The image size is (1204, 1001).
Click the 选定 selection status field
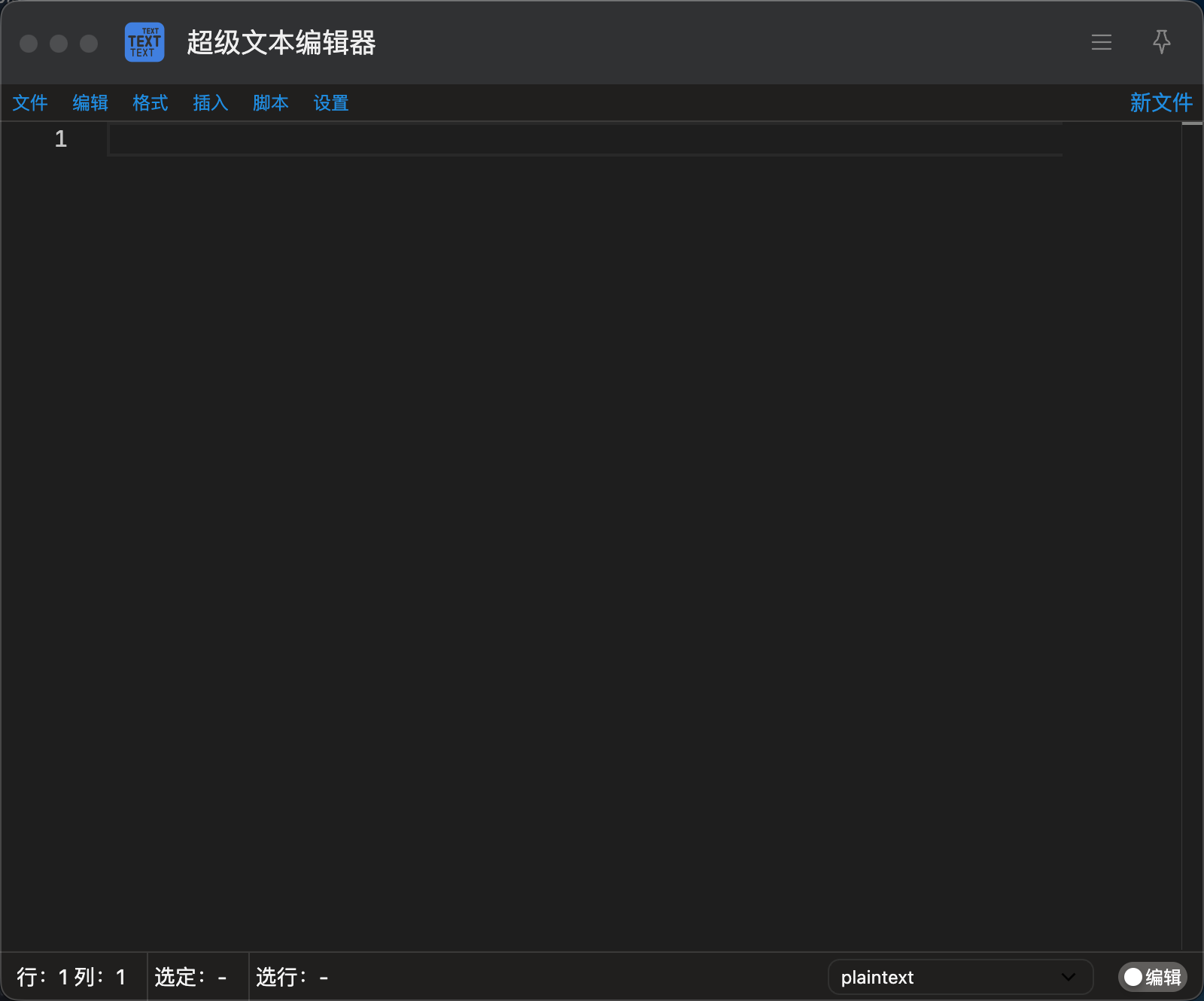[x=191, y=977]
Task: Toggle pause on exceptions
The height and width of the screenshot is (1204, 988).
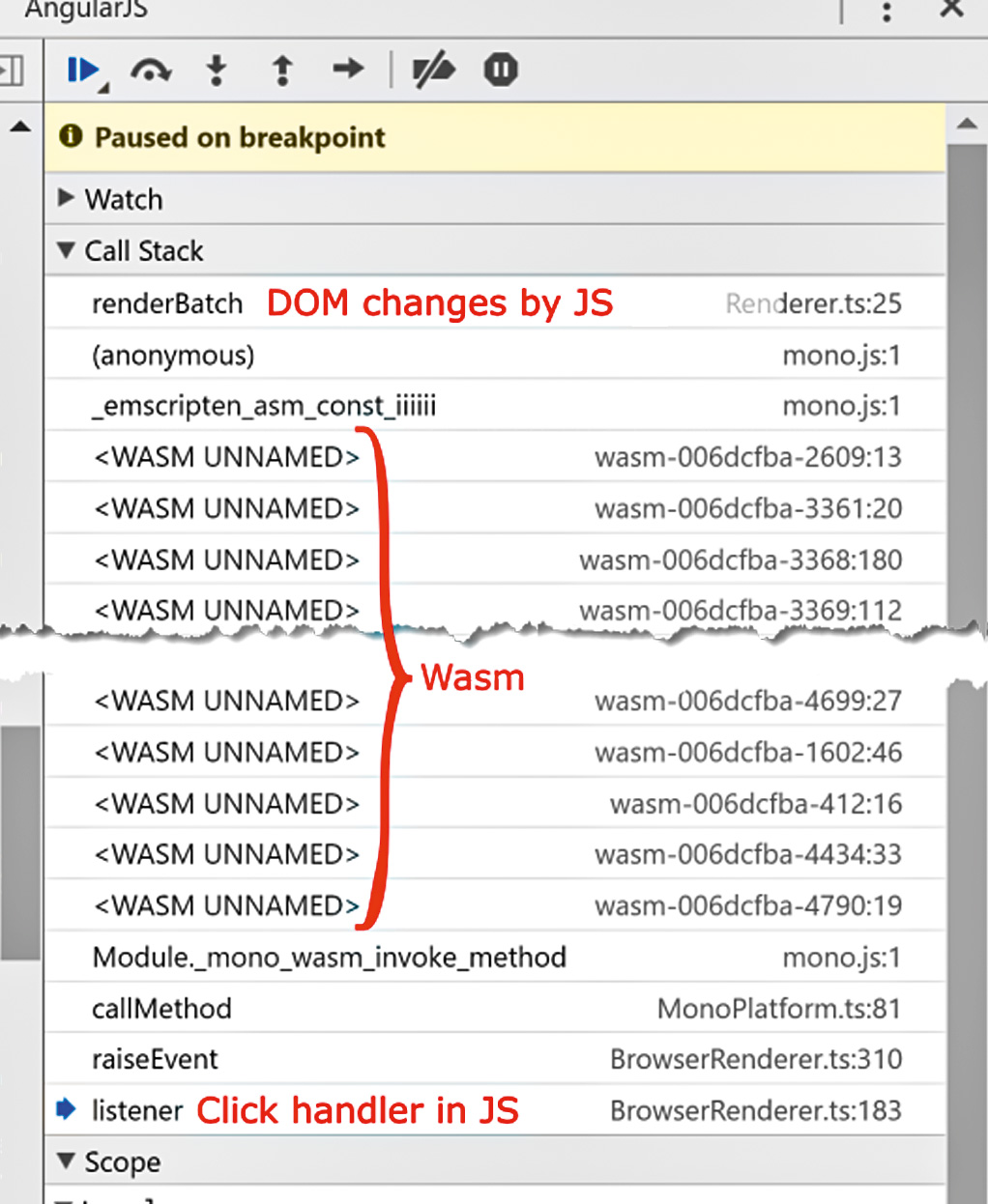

--

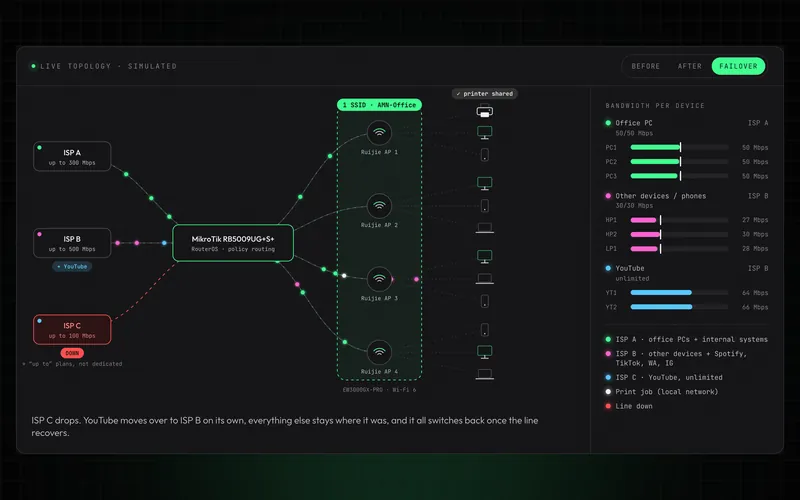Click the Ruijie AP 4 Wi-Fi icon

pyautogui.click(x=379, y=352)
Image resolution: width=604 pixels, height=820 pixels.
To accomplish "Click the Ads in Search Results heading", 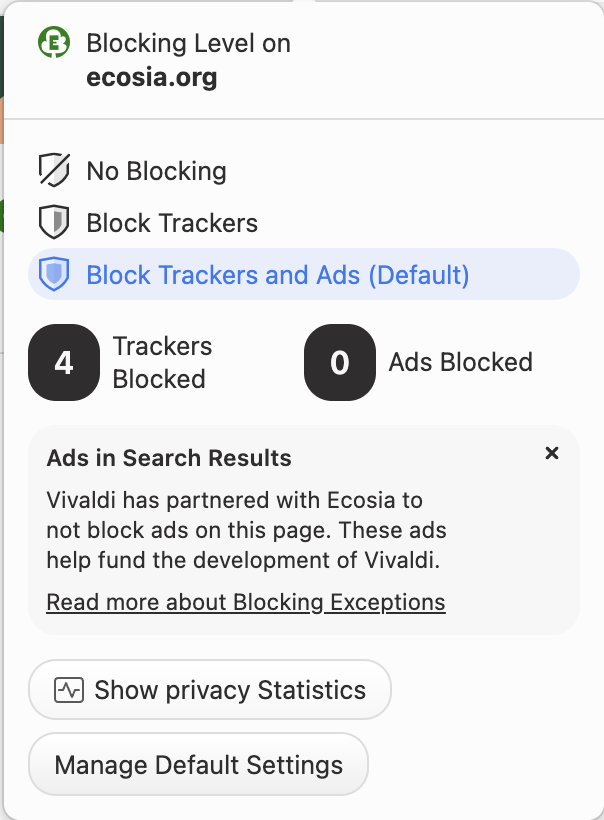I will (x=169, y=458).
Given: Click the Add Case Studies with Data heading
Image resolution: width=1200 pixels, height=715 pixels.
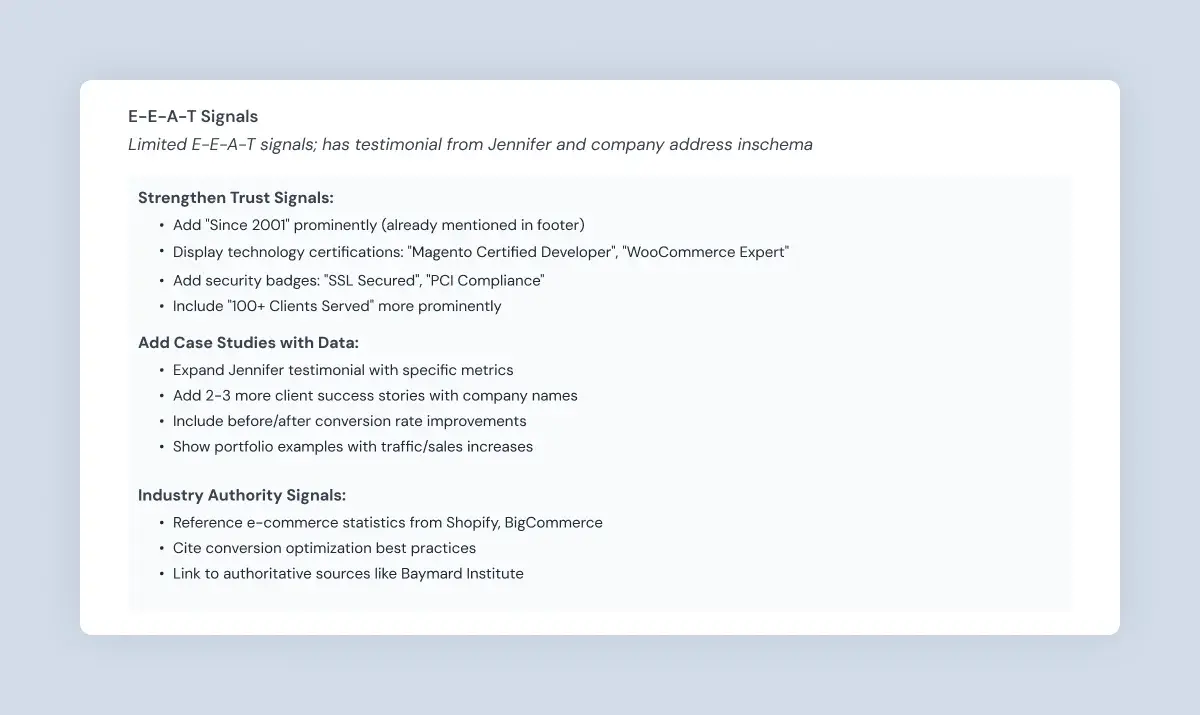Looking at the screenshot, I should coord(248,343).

■ What is needed
Set down, exactly as they stand above, the lines starting with the line with "Task: Toggle pause on exceptions" and going on through the line with "The height and", and no others.

■ Solution for this exercise
Task: Toggle pause on exceptions
The height and width of the screenshot is (1204, 988).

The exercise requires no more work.